Similar psychological pressure to deny the dark side of the self occurs in politics and international relations. Richard Hofstadter, in his classic essay, “The Paranoid Style in American Politics,” describes a mode of social behaviour motivated by “social conflicts that involve ultimate schemes of values and that bring fundamental fears and hatreds, rather than negotiable interests, into political action.” The fear of the other is a projection of unresolved fears lurking within the fragmented self.
But the image of Christ in scripture is the image of the one who is “not put off by the affliction of the afflicted” (Psalm 22.24), who was “numbered among the transgressors” (Isaiah 53.12), who was made by God “to be sin” (2 Cor 5.21), who “emptied himself, taking the form of a slave” (Philippians 2.7). The very doctrine of incarnation that is described as the descent of God into our humanity is, in ordinary human experience, the acknowledgement of the wholeness of one’s own humanity as it is described in these references, an acknowledgement that, in the process of individuation, is not at all easy to make but is the very heart of the journey described here as “the Way”. This is the incarnational journey Paul calls us to make when, in Philippians 2, he challenges us to have the mind of Christ and do what he did in embracing the life of the condemned as his own. I would say the mystery of the incarnation is something very like the mystery of individuation, the challenge to become a whole person.
Doesn’t it add immense significance to this teaching about discipleship, by the way, that it is presented in the context of anticipating the death of Jesus as their leader? The significance is twofold. In the first place, in this journey toward integration we call “the Way” death and life cease to be opposites but become integrated in the person who learns how to live by “emptying” himself in this way (Philippians 2.7 again). The Gospel of John plays with this paradox of death as life in the ambiguity of the phrase “lifted up: “And I, when I am lifted up from the earth, will draw all people to myself" (John 12.32). “Lifted up” refers equally to crucifixion and exaltation.
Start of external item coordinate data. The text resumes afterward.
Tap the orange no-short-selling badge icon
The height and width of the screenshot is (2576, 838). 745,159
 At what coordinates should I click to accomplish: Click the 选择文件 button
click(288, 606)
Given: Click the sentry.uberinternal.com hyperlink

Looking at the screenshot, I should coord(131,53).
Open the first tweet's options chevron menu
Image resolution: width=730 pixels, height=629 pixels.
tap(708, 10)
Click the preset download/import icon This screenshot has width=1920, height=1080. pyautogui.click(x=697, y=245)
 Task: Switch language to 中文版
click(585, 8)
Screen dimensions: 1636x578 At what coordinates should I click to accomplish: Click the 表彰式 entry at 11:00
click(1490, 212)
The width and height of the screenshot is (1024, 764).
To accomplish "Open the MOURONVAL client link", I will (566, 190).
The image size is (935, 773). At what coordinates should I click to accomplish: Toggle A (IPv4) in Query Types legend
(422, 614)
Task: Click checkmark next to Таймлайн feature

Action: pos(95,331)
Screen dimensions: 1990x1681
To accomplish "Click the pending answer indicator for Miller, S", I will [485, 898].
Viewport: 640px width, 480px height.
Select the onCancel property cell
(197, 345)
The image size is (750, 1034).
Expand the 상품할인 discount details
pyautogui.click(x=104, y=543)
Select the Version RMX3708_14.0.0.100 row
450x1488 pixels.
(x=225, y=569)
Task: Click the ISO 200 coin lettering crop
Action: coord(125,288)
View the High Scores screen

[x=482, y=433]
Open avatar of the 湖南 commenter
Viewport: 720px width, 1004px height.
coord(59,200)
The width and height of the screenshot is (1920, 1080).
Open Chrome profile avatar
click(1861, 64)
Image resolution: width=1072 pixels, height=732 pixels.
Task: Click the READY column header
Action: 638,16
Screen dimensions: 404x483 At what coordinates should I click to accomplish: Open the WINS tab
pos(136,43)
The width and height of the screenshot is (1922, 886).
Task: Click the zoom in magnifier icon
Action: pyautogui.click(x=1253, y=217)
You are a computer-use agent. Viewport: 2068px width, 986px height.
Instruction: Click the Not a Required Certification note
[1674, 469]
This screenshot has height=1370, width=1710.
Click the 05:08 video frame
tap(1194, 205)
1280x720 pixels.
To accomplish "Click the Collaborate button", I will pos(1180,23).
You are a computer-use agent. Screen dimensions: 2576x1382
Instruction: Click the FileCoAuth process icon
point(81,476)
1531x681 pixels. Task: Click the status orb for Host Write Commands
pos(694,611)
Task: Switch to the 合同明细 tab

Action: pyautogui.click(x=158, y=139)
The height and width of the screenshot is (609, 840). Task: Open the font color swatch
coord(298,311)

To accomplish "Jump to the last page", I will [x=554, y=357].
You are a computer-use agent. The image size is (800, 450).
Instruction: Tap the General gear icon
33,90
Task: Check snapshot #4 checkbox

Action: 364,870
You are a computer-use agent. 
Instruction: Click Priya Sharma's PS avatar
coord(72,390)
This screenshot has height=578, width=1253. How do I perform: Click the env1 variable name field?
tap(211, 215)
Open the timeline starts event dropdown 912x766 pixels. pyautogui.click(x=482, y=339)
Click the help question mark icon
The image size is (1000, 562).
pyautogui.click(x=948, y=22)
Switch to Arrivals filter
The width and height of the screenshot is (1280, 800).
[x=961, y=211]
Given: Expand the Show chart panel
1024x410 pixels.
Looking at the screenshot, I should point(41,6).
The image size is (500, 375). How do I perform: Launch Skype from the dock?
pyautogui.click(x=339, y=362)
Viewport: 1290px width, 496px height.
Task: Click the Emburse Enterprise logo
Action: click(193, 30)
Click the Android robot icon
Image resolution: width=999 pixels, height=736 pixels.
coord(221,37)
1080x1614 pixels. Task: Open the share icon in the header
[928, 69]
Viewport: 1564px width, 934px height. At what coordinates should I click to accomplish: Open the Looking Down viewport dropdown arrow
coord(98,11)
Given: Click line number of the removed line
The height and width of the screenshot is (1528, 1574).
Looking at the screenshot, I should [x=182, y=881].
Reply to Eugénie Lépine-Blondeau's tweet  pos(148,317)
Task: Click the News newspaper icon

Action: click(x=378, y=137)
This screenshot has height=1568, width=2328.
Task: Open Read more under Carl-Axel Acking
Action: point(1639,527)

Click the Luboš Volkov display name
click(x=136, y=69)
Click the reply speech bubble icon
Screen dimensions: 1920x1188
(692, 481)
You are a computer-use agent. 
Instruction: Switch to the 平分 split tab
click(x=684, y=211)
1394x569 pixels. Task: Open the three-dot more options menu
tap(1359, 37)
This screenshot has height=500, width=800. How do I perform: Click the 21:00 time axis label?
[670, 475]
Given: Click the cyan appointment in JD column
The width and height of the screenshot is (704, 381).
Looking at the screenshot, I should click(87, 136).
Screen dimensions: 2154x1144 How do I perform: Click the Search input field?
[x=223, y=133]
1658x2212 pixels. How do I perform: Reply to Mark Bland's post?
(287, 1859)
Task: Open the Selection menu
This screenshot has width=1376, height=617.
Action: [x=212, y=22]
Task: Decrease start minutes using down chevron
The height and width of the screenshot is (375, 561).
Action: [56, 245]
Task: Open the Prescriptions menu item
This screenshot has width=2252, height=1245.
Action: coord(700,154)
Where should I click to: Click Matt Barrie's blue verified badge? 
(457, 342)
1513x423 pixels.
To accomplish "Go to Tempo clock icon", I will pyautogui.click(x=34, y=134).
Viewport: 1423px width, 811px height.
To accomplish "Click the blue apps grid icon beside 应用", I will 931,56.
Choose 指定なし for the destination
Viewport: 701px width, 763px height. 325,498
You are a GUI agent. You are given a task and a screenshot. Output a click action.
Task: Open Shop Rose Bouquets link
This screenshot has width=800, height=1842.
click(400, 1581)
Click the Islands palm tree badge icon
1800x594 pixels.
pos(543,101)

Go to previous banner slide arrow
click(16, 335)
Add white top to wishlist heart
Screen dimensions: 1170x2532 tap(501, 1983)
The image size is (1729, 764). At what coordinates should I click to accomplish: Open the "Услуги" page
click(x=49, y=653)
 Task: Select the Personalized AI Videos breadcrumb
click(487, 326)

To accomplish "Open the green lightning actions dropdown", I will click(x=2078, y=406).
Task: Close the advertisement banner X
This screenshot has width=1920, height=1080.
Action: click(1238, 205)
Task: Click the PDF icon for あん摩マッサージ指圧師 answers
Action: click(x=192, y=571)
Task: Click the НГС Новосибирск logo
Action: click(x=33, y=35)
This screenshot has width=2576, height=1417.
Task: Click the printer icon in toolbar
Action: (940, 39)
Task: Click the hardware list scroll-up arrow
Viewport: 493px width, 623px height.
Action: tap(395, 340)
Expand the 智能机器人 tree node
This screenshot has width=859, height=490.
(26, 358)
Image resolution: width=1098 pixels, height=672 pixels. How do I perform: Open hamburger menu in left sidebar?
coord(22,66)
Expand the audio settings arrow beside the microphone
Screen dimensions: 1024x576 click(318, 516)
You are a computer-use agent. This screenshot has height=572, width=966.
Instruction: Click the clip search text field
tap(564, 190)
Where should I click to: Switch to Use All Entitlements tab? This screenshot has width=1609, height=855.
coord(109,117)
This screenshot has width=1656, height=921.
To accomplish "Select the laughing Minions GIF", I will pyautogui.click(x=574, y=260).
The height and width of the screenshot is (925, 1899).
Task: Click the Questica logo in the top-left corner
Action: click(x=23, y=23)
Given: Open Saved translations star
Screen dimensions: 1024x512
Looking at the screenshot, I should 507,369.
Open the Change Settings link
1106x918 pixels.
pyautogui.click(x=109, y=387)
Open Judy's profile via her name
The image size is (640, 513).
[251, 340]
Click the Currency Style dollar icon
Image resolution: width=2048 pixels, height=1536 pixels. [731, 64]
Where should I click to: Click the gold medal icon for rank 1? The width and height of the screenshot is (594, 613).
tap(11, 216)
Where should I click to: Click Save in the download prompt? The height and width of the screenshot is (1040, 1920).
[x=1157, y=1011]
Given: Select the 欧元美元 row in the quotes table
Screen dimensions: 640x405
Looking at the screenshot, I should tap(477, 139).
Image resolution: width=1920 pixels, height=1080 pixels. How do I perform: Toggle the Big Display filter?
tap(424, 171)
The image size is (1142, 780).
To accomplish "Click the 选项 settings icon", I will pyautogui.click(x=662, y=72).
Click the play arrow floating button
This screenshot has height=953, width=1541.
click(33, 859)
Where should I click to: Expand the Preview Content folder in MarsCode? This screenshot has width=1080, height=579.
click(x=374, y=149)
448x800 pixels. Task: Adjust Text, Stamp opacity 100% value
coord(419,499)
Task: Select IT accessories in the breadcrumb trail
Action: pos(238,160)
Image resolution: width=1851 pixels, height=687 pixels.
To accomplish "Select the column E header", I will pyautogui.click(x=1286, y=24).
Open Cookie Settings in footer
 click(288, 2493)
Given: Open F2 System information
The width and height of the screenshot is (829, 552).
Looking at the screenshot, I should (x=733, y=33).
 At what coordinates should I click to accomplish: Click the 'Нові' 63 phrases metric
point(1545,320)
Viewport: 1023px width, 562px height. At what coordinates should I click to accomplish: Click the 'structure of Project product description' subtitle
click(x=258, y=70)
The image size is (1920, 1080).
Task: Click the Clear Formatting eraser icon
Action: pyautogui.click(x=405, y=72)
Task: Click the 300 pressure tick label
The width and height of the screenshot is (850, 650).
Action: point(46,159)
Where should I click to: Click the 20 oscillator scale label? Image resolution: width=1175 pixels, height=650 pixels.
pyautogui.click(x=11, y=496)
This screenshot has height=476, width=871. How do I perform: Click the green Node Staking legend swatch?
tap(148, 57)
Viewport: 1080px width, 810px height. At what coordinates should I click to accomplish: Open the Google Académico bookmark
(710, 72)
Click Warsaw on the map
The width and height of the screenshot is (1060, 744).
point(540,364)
In addition, as the gospels tell the story of a journey toward integration that takes place within religious and political conflict that closely resembles conflict experienced in the process of individuation discussed above, the end of the story intensifies the fundamental paradoxes that have operated throughout the story. Jesus is crucified between two thieves. For Jung, this can mean, on the one hand, the collapse of the ego caused by the uncontrolled irruption of the dark side of the self, or the ego's submission to a higher and more spacious part of the self that is given the final word. In either option the ego seems to be "defeated", but the one option is the story of failure and the other the story of victory. Karl Barth described the crucifixion of Jesus between two thieves as a community that defines the first church—the kind of community Jesus intended, the company he wished to keep. In the eyes of the world it looks like failure. As the trajectory of “the Way” it is victory, it creates a new world that is unlike Caesar's world, and we are invited to do what Jesus did, finding our integrity in similar community.